Top of RAW DATA

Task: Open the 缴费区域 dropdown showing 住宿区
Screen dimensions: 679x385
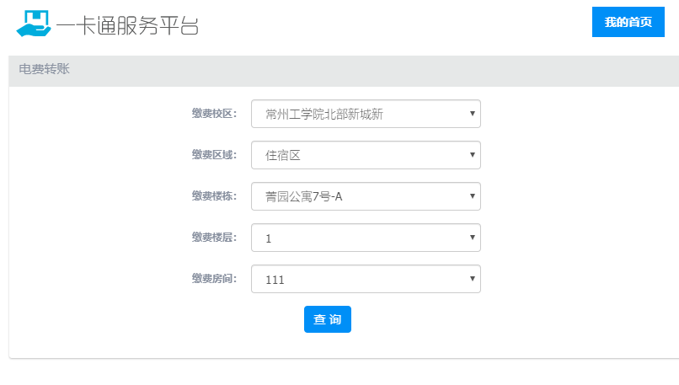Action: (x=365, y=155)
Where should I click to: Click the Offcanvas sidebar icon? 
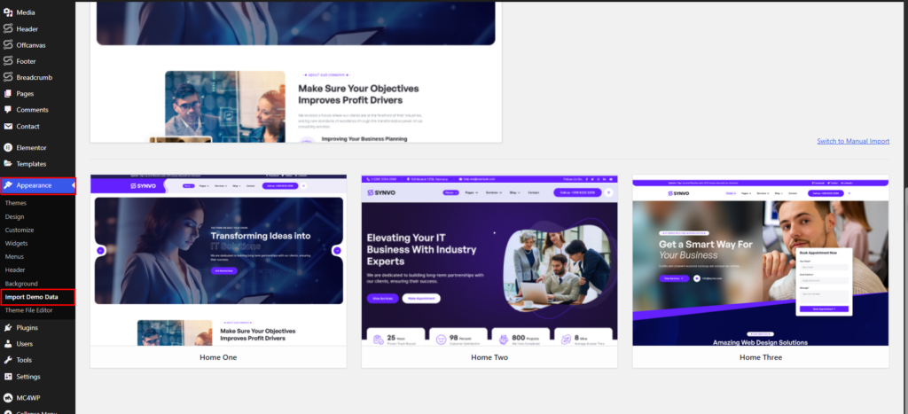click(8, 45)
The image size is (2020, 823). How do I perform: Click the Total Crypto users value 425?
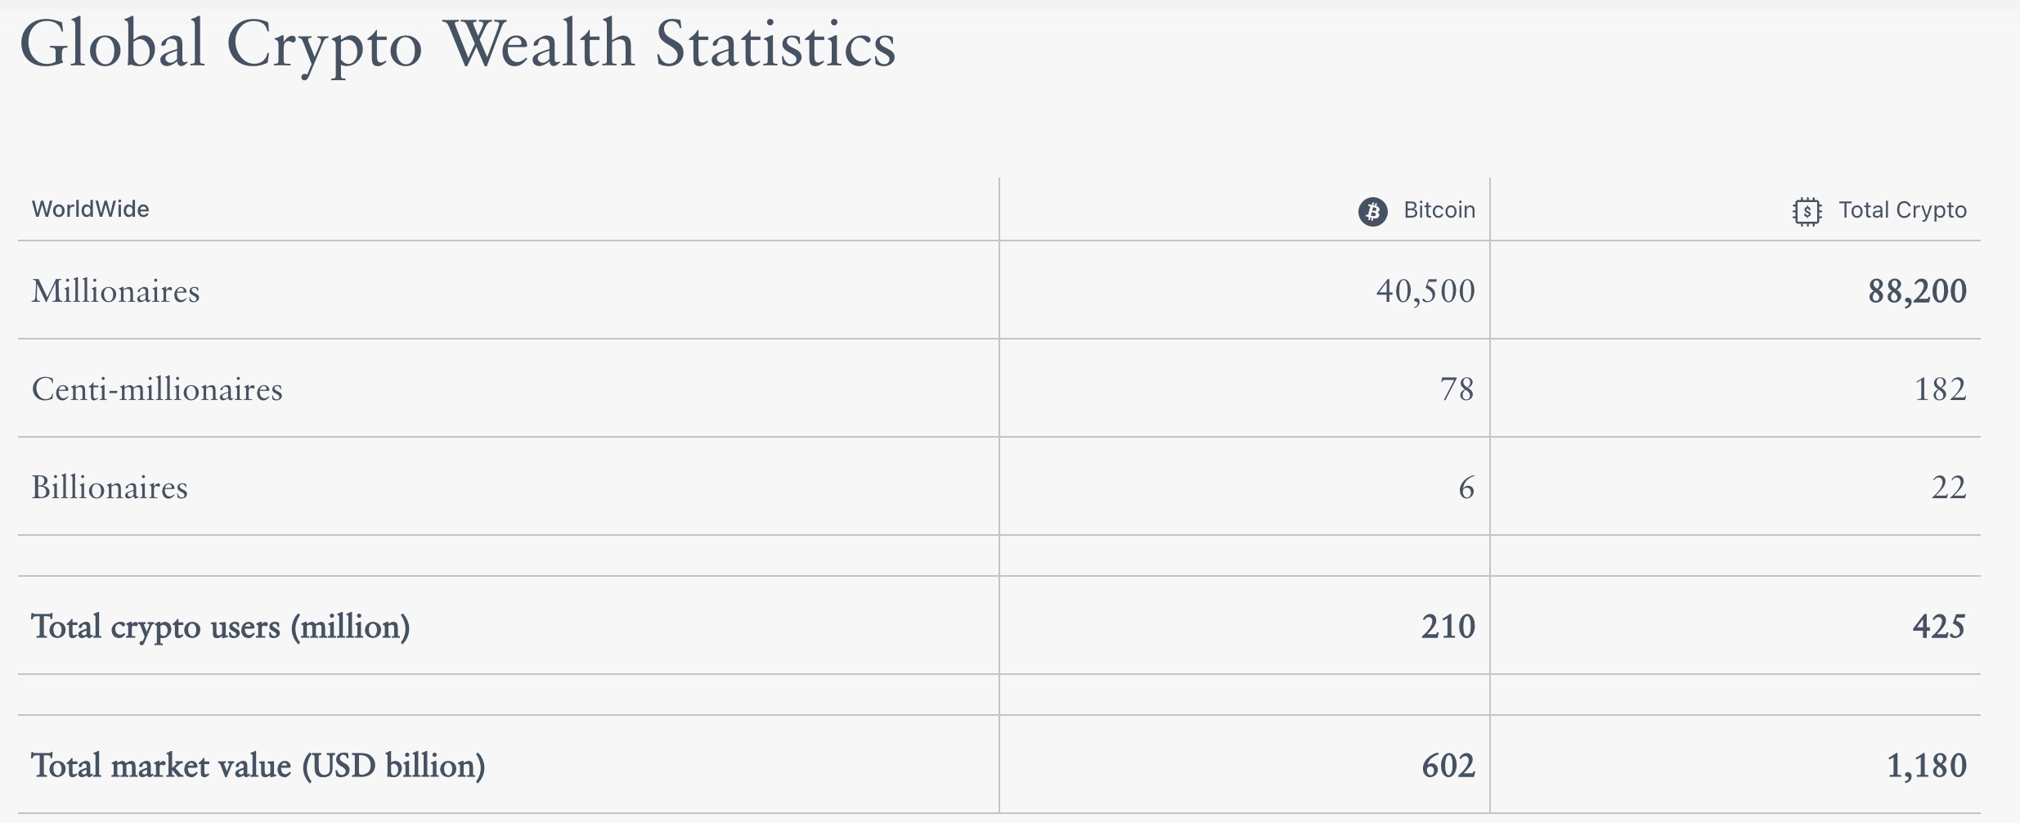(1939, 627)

Bottom of RAW DATA

HOW TO COMPLETE THIS TASK → Please set down, word for word, the lines starting at the line that holds "The image size" and running to the end of the listing, with no pictures.

OUTPUT FOR THIS TASK →
The image size is (2020, 823). How do I perform: Click the Total Crypto users value 425?
(1939, 627)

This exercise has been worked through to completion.